In the event that a transaction were challenged in a bankruptcy case, the Reform Act would, if adopted, have the effect of requiring that the debtor prove that one of the definitional requirements was not met, thus taking the entire transaction outside the scope of those protections.
However, certain of the legal conclusions necessary under the terms of the pending legislation may not be easily reached in the context of some transactions. The Reform Act may, in fact, create true sale issues for securitization transactions that have not yet been thoroughly considered. In addition, several types of securitization transactions will not satisfy the provisions of the Reform Act regarding asset-backed securitizations. In these transactions, a true sale opinion relying on the analyses currently employed in such opinions will continue to be required.ii
The Reform Act would not affect the need for a legal opinion to the effect that, in the event of the insolvency of the transferor, a bankruptcy court would not have cause to order the substantive consolidation of the assets of the transferee with those of the transferor. This analysis is largely independent of the true sale analysis.

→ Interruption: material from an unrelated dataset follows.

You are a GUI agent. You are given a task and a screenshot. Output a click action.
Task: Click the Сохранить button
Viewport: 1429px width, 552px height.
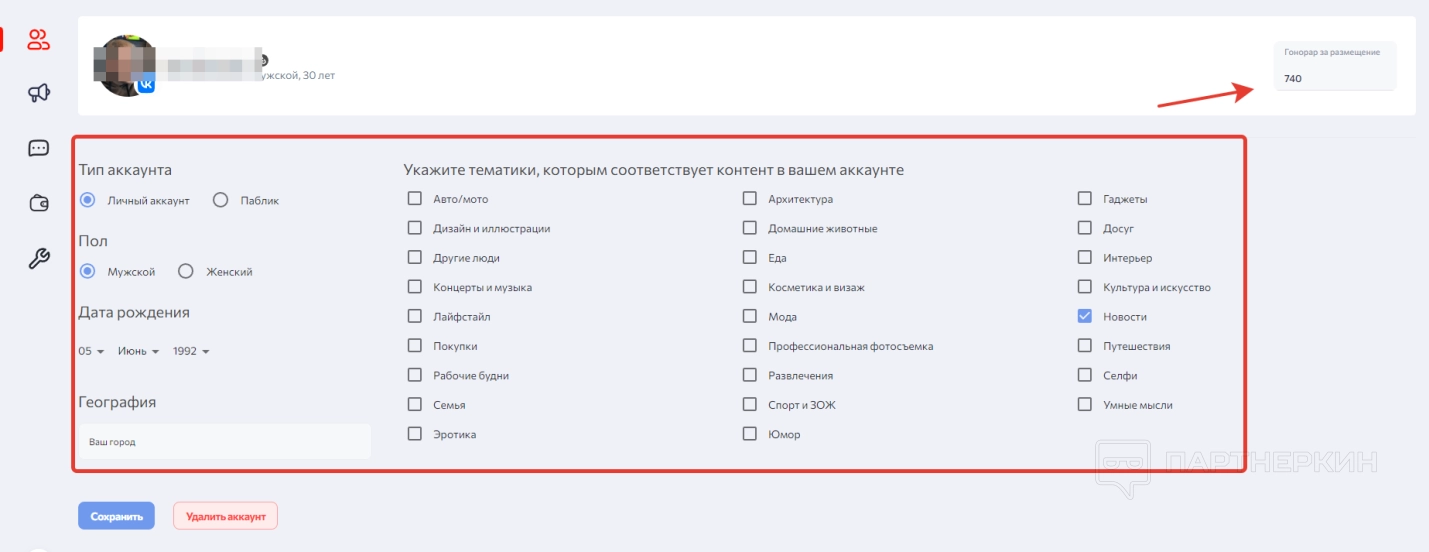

Issues under the Reform Act
These proposed legislative provisions should have the effect of simplifying some securitization structures and facilitating transactions that are difficult or impossible to execute under the constraints imposed by traditional true sale analysis, such as transactions in which there is substantial recourse against the Originator. However, the proposed statutory language would create potentially difficult issues of interpretation. These include whether subperforming or nonperforming assets would qualify as "eligible assets" under the Reform Act, and whether certain special purpose entities that are intermediary buyer/sellers between the Originator and the issuer in some securitization transactions would qualify as "eligible entities."

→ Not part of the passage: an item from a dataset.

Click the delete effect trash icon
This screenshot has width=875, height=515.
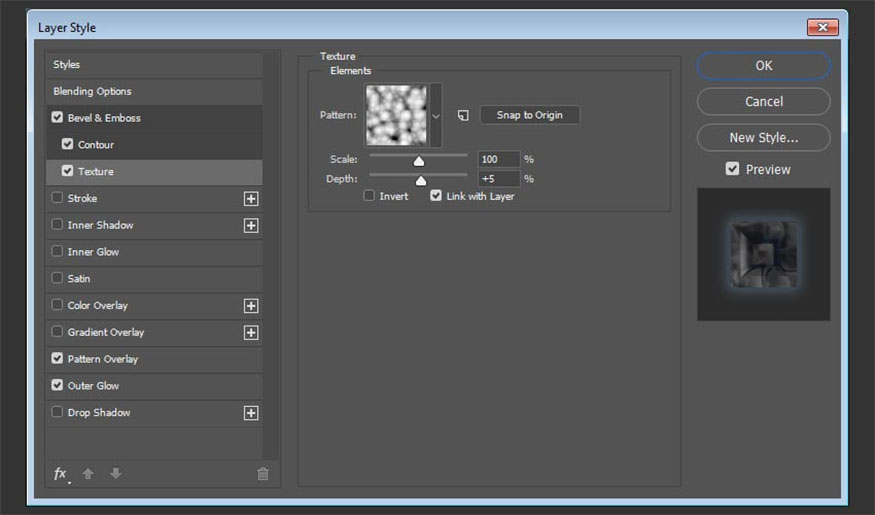click(x=263, y=474)
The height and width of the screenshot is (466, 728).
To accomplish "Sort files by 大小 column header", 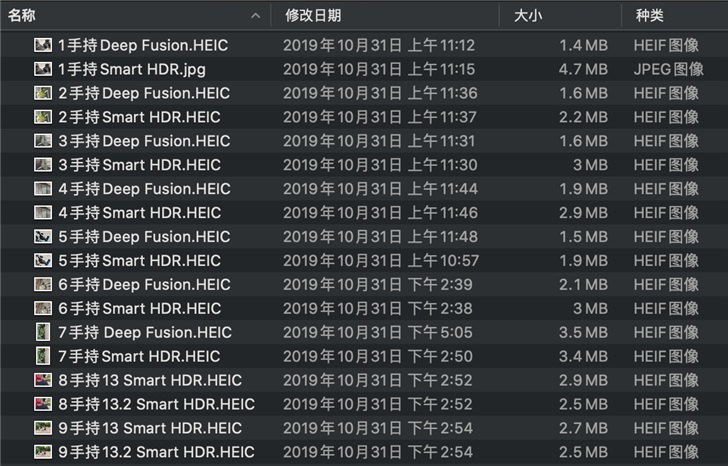I will (528, 15).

What is an Eligible Asset? Only limited legislative history is available regarding the asset-backed securitization provisions of the Reform Act. A Senate Committee Report published in connection with the introduction of similar legislation in 1999 (the "1999 Senate Report")iii states that the definition of "eligible asset" is based upon the definition of that term in Rule 3a-7 under the Investment Company Act of 1940. That definition, in turn, is substantially identical to the language in Form S-3 permitting shelf registration of asset-backed securities with the Securities and Exchange Commission (the "SEC").

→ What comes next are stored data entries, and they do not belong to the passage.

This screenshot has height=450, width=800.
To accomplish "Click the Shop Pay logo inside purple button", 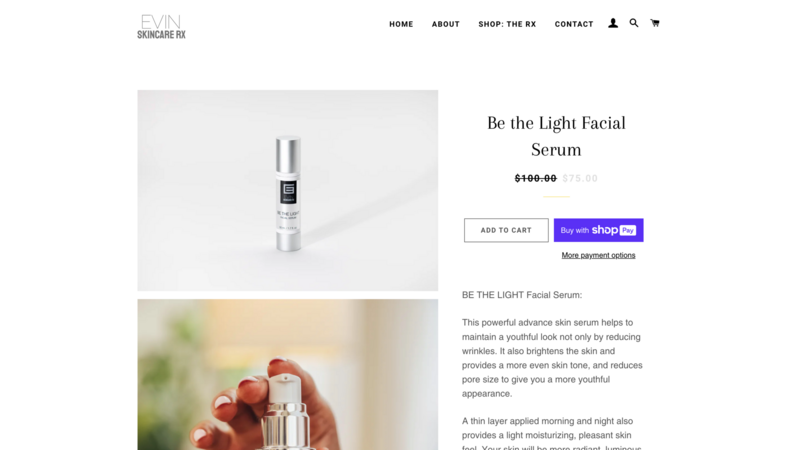I will click(x=614, y=230).
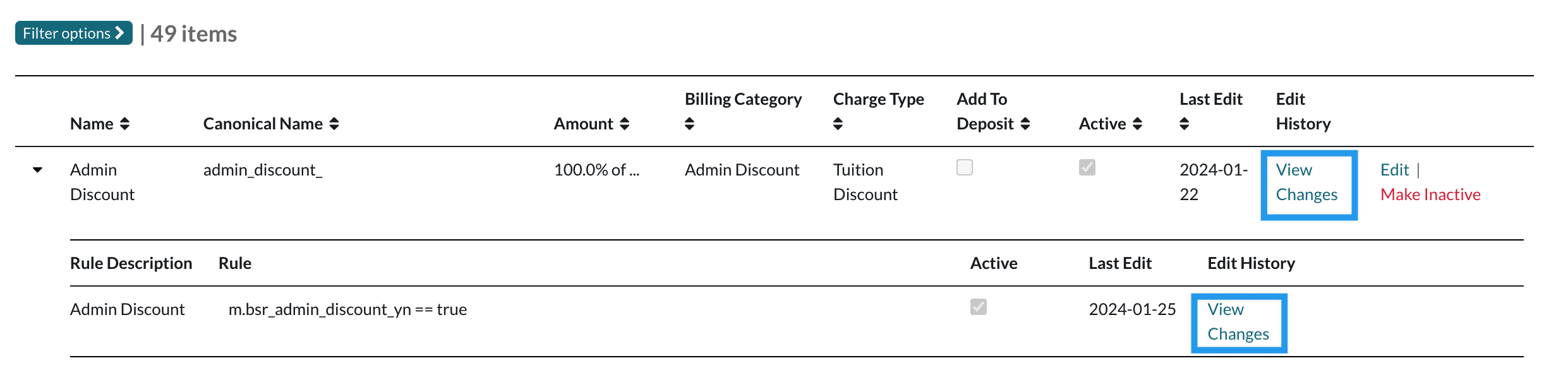This screenshot has width=1568, height=375.
Task: Toggle Admin Discount Active checkbox
Action: [x=1087, y=168]
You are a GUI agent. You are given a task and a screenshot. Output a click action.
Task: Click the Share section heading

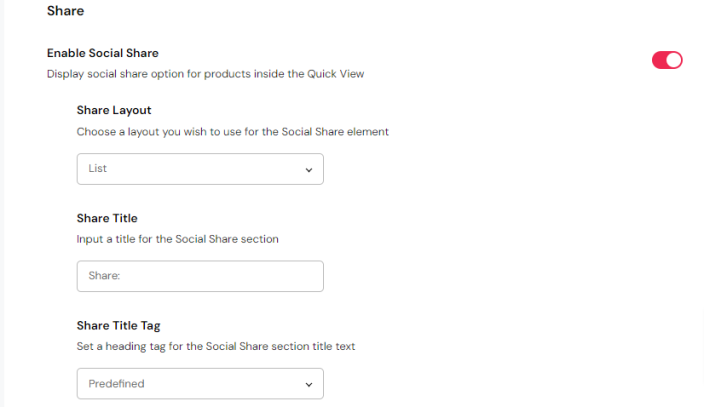point(65,12)
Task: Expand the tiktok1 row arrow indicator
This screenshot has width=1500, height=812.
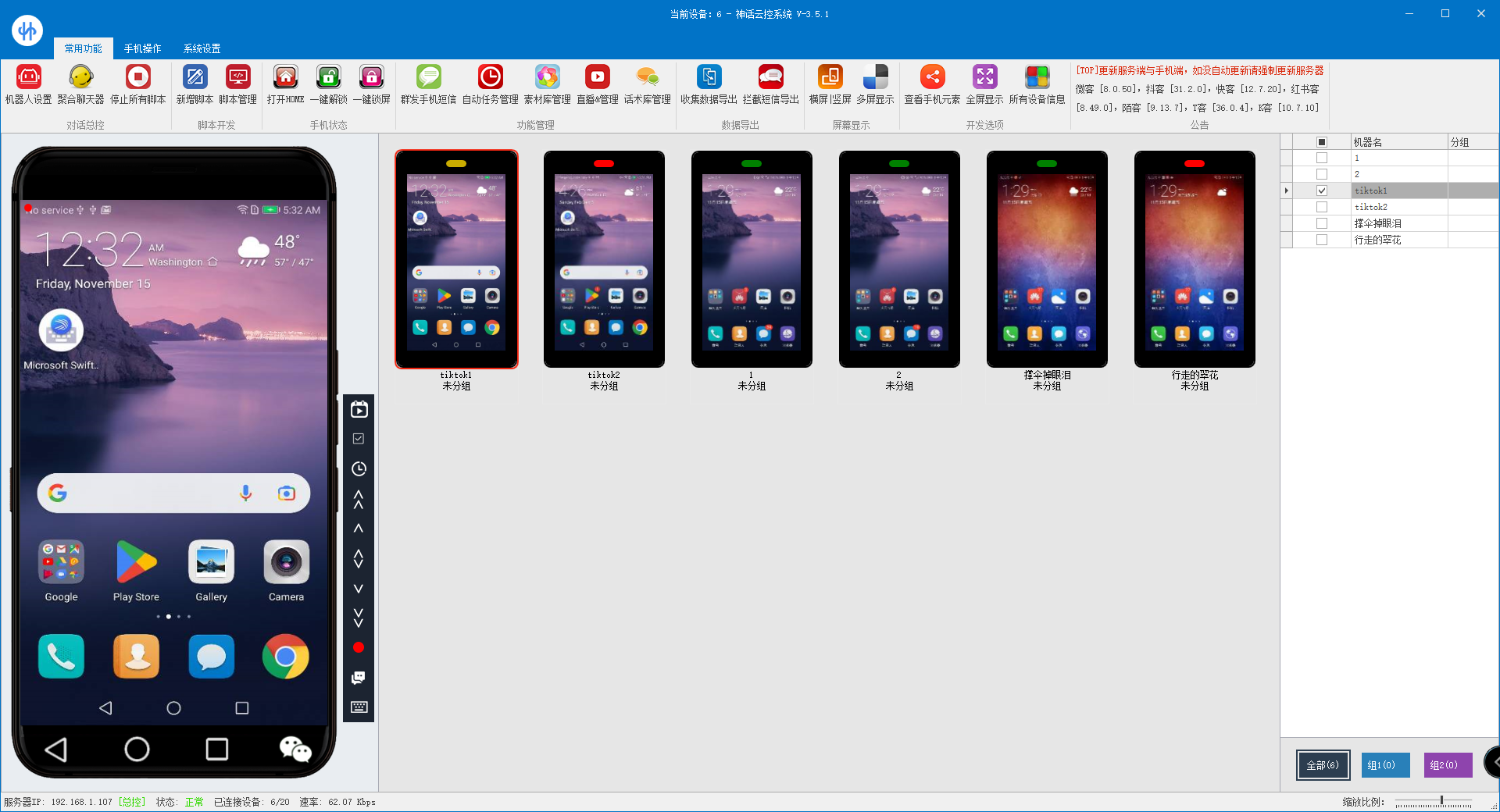Action: point(1287,191)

The SEC staff has taken the position that, for purposes of eligibility for use of Form S-3, "asset-backed securities" do not include securities backed by pools of assets having total payment delinquencies in excess of 20% at the time of the offering,iv or by pools of assets that include any asset that is nonperforming at the time of the offering, which is generally interpreted as 90 days or more delinquent in payment.v Although the SEC staff has not formally enunciated a similar position as to the eligible asset definition under Rule 3a-7, practitioners generally treat the two standards similarly for purposes of rendering legal opinions in securitization transactions. As a result, creditors of a bankrupt transferor could argue that the asset-backed securitization safe harbor of the Reform Act was not intended to apply to transactions that included nonperforming assets or substantial concentrations of delinquent assets.
Transaction lawyers may therefore be reluctant to deliver an opinion that a pool of assets that includes nonperforming assets or substantial concentrations of delinquent assets constitutes a pool of "eligible assets" under the Reform Act. However, because the reasons for the SEC's position on what constitutes "asset-backed securities" for Form S-3 eligibility are not relevant to whether an asset has been transferred for purposes of the Bankruptcy Code, and because the SEC has not formally taken the same position in connection with Rule 3a-7, practitioners may be able to conclude that such assets are eligible assets.
What is an Eligible Entity? An entity that functions as an intermediary buyer/seller between the transferor of a pool of assets and the issuer (referred to here as a "Sponsor") is an eligible entity only if it is engaged "exclusively" in transferring assets in connection with asset-backed securitizations and in ancillary activities. Sponsors may file registration statements for offerings of asset-backed securities, enter into underwriting agreements or similar arrangements, retain ownership of subordinate securities or clean-up call rights, and take other actions that it may be relatively easy to conclude are "ancillary" to a particular securitization transaction. Whether a non-recourse financing of retained subordinate securities by the Sponsor is also ancillary to the securitization might be less clear. More difficult still is the question whether ownership by a Sponsor of subordinate securities or other rights or property related to a prior securitization transaction to which it was not a party - at present a relatively common practice although no longer necessary for qualifying transactions if the Reform Act is enacted - falls within the Reform Act's concept of permitted activities for an "eligible entity."
The analysis becomes more difficult if a Sponsor has been in existence for several years and been party to scores of transactions. It may not be possible to determine precisely the extent to which such a Sponsor has engaged in activities that, while permitted by its organizational documents and not jeopardizing its bankruptcy-remote status, may not have been "ancillary" to any particular securitization transaction.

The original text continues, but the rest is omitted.